*REQUESTS*:
- a) In the savory pumpkin cake text, what did the writer use for the filling?
- b) In the savory pumpkin cake text, swap "blended" for "whisked" and write out the passage starting at "The cake method" and ending at "Salgada de Abóbora)".
- c) Carry the savory pumpkin cake text on from the point where it stops.

*EXCERPT TO READ*:
*****

Perfect for any occasion, this moist and fluffy savory cake can be sliced and served as an appetizer, or as a meal itself with a side salad - arugula would be great.

Last week, I made this recipe for a party. It was served sliced, at room temperature, as an appetizer. As per usual, I made a very traditional Brazilian version, using typical ingredients from Brazil - simply because I love to display (and introduce) those flavors to my American friends. People really enjoyed!

I used carne-seca (traditional Brazilian Jerk beef) for the filling, but do not think that you must do the same. This is a very versatile cake, and the filling can be any of your choice. I think that Bolognese, shredded chicken with tomatoes, or a mix of sautéed vegetables would taste wonderful!

The cake method could not be any easier: all ingredients are blended together, then the mashed pumpkin is folded in. That’s it!

With traditional Brazilian filling, or with your choice of filling, I can guarantee that this delicious savory cake will satisfy your fall cravings! Take a look…

Savory Pumpkin Cake (Torta Salgada de Abóbora)

*****

*DATA RECORDS*:
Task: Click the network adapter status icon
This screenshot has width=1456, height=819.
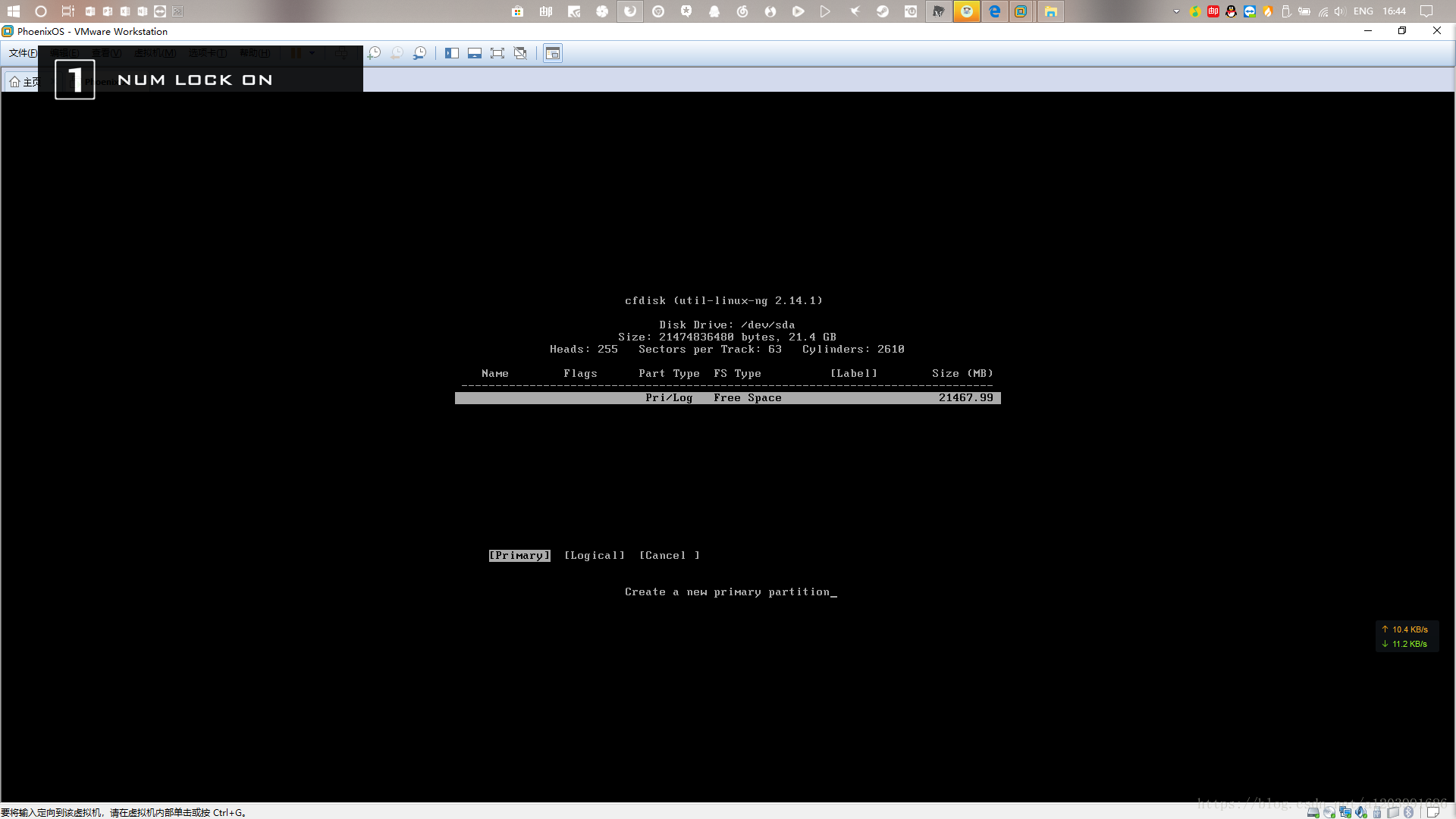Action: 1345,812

*****

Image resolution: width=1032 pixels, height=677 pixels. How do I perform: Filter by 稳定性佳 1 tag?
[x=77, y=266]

*****

*SOLVED TASKS*:
- a) Carne-seca, a traditional Brazilian jerk beef.

- b)
The cake method could not be any easier: all ingredients are whisked together, then the mashed pumpkin is folded in. That’s it!

With traditional Brazilian filling, or with your choice of filling, I can guarantee that this delicious savory cake will satisfy your fall cravings! Take a look…

Savory Pumpkin Cake (Torta Salgada de Abóbora)

- c)
Serves 10

Ingredients:

  • 4 eggs
  • 3 cups self-rising flour
  • 2 ¼ cups milk
  • ¼ grated parmesan cheese
  • ¾ cups vegetable oil
  • ½ teaspoon salt
  • 2 ½ cups mashed pumpkin (preferably from scratch) *See Cook’s Notes 1
  • 2 tablespoons of sliced almonds, sesame seeds, or roasted pumpkin seeds for garnishing (optional)

Filling Ingredients (Optional):

  • ½ cup olive oil
  • 2 medium onions chopped
  • 4 large garlic cloves minced
  • 1 small chili pepper, jalapeño, or any hot pepper of your choice finely chopped
  • 2 ½ cups (about 1 pound) of soaked, cooked, trimmed, shredded carne-seca (high quality beef jerky) *See Cook’s Notes 2
  • 2 ripe tomatoes chopped
  • 1 cup requeijão, or mascarpone *See Cook’s Notes 3
  • ¼ cup cilantro, finely sliced
  • ¼ cup scallions, finely sliced
  • Salt *See Cook’s Notes 4

Directions:

Step 1 – Make the filling of your choice. Here is the method for the filling that I used this time:

Set a large skillet over medium-high heat and add the olive oil. Once oil is hot, add onions and cook, stirring occasionally, until soft; 4 to 5 minutes. Add garlic and chili pepper and cook for another couple of minutes.

Add carne-seca (beef jerky) and stir to combine. Add tomatoes and cook until they are incorporated into sauce; 4 to 5 minutes. Remove from heat and fold in requeijão (or mascarpone), cilantro and scallions. Sample and add a bit of salt, if needed. Set aside.

Step 2 – Make the cake:

Preheat the oven to 350 degrees F.

Butter and lightly sprinkle with flour a rectangular baking pan measuring 9inx13in.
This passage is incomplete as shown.